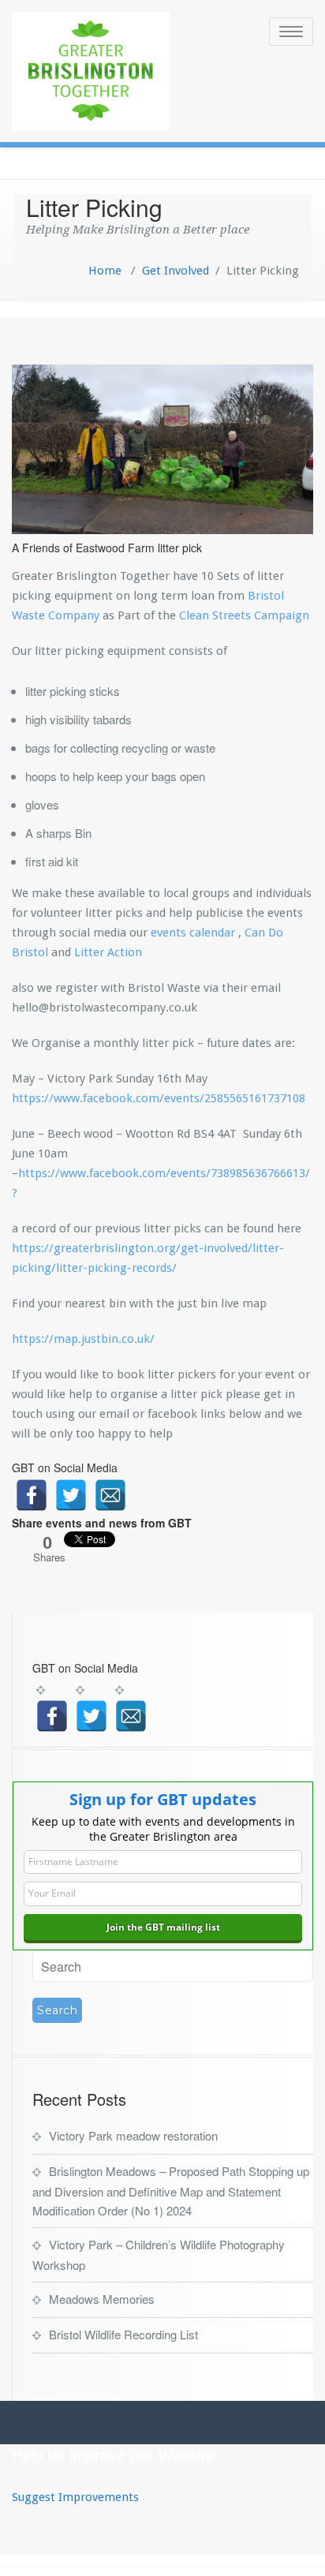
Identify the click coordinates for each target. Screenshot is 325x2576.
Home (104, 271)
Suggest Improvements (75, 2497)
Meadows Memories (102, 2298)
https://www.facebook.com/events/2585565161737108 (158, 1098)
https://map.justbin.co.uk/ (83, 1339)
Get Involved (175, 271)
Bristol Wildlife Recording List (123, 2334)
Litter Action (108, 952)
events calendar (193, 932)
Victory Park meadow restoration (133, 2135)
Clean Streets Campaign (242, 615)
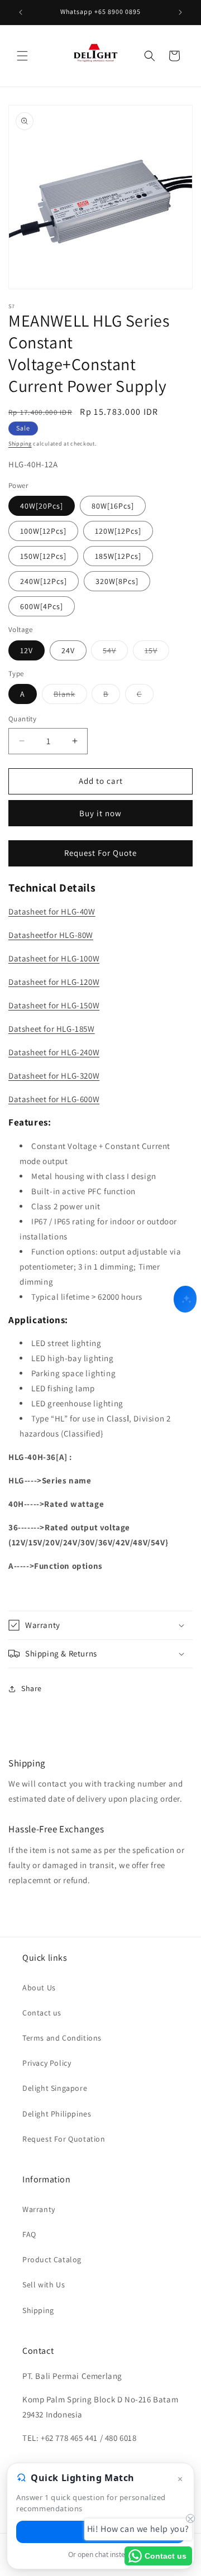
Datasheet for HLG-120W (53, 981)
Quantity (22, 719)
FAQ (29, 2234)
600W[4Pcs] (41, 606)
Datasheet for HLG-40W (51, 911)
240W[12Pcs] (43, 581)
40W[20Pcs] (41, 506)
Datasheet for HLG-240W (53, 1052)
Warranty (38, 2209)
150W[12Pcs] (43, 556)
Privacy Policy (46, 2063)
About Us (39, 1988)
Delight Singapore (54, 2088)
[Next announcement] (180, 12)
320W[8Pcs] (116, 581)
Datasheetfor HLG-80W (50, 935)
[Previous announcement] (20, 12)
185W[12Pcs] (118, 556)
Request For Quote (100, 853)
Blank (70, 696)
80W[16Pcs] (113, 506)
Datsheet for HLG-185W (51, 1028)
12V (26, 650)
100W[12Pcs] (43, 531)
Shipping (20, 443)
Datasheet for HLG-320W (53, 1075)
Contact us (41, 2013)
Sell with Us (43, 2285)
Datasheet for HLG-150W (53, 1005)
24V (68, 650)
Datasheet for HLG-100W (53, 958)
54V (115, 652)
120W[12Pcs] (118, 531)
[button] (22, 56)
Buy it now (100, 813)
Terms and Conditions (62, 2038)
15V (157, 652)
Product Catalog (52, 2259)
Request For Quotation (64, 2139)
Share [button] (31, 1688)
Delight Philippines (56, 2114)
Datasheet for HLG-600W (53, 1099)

:: Exercise details ::
Tally up the lines in the data that hold the word "Request". Only the total should be given.

:: Reply ::
2